Task material Start Marker
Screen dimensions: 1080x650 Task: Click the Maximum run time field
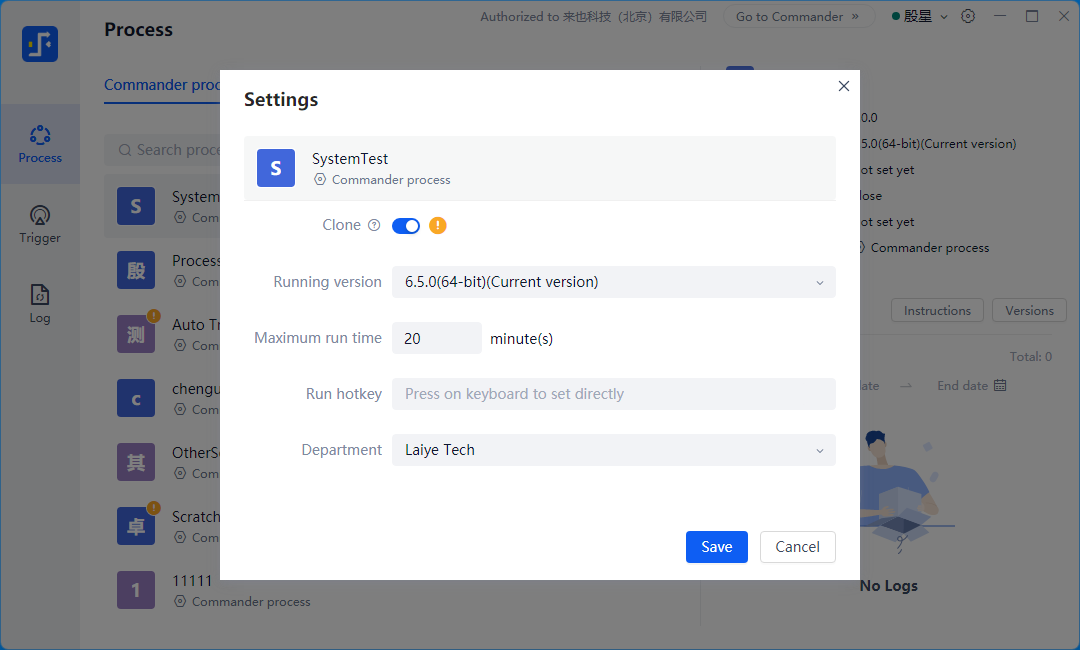click(x=436, y=338)
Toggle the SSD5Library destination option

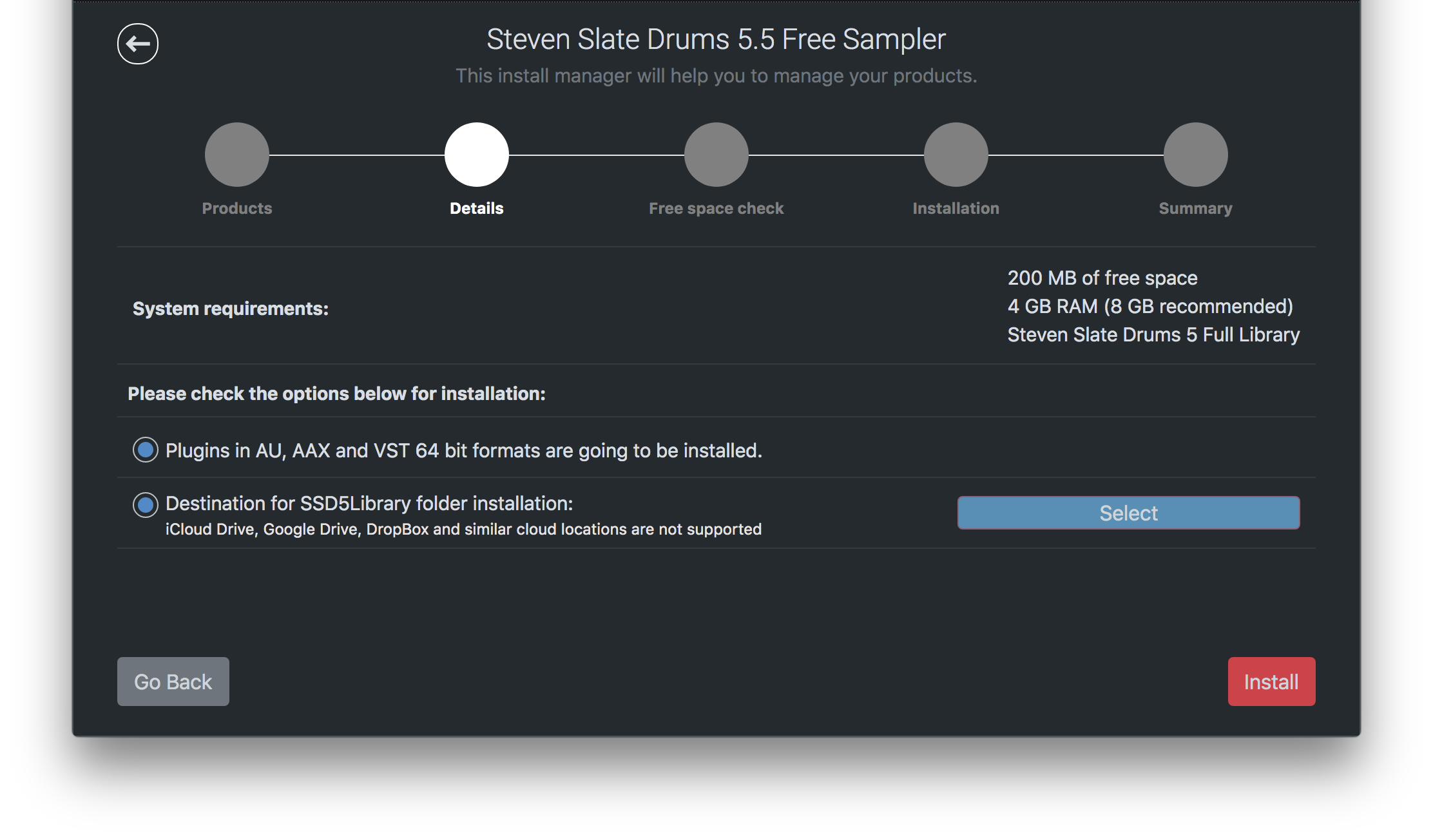pyautogui.click(x=146, y=505)
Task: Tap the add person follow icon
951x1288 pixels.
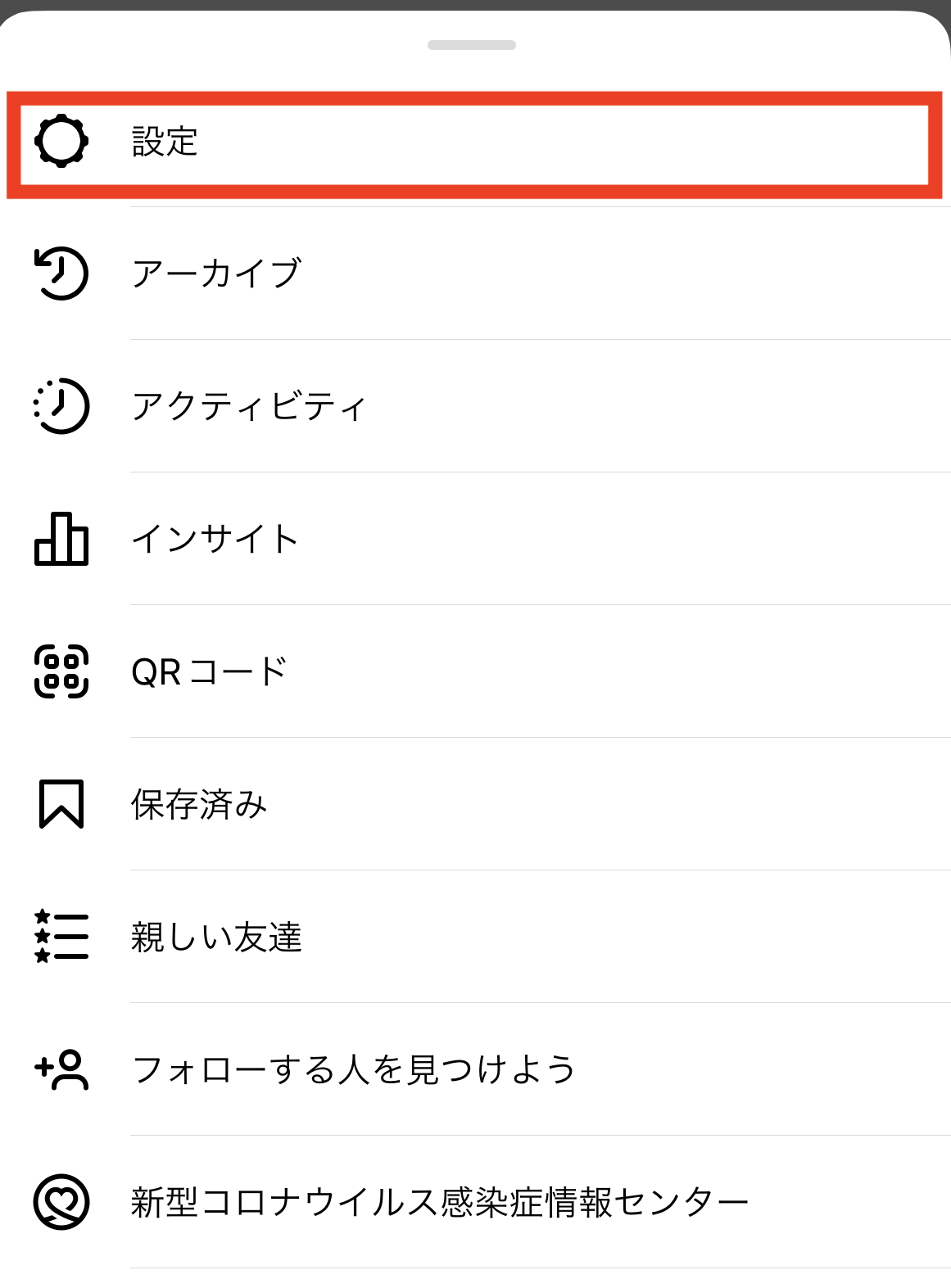Action: click(61, 1069)
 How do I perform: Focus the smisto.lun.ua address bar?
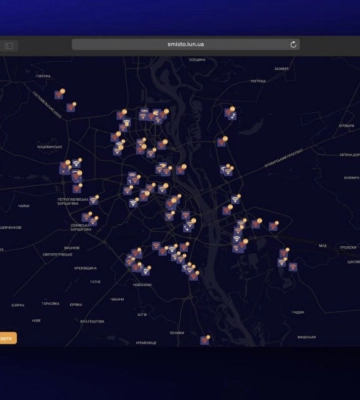point(186,45)
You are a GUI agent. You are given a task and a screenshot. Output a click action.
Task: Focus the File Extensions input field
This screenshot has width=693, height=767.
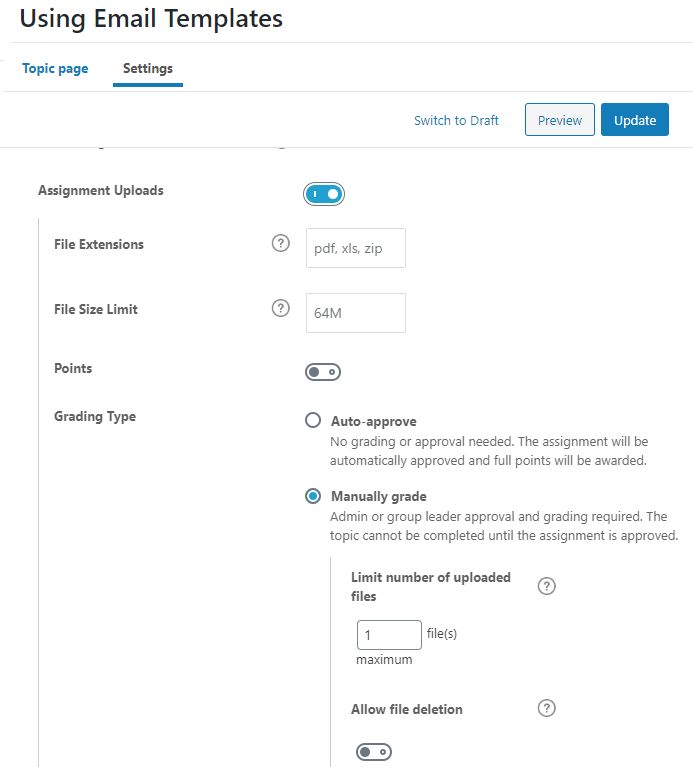click(356, 248)
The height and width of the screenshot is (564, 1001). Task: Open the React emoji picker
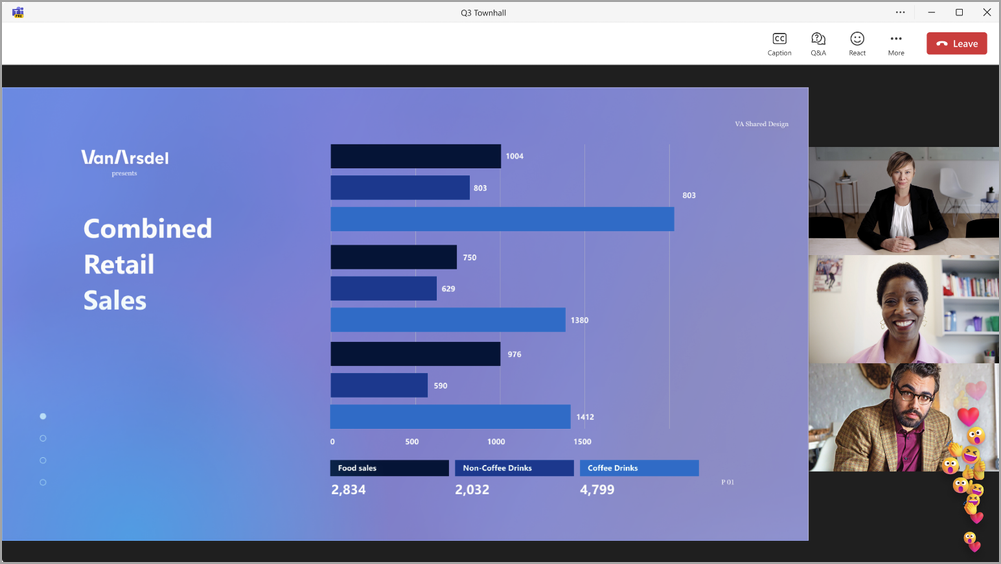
Task material End Marker
__Aim of the task__. In your copy, include no pictures, but reproduce all records exactly.

__Answer__.
Screen dimensions: 1080x650 Task: Click the Maximum run time field
click(x=436, y=338)
Toggle the SSD5Library destination option

pyautogui.click(x=146, y=505)
Task: Tap the add person follow icon
951x1288 pixels.
Action: click(61, 1069)
 How do I perform: Focus the smisto.lun.ua address bar?
point(186,45)
You are a GUI agent. You are given a task and a screenshot. Output a click action.
Task: Focus the File Extensions input field
This screenshot has width=693, height=767.
click(356, 248)
The height and width of the screenshot is (564, 1001). Task: Open the React emoji picker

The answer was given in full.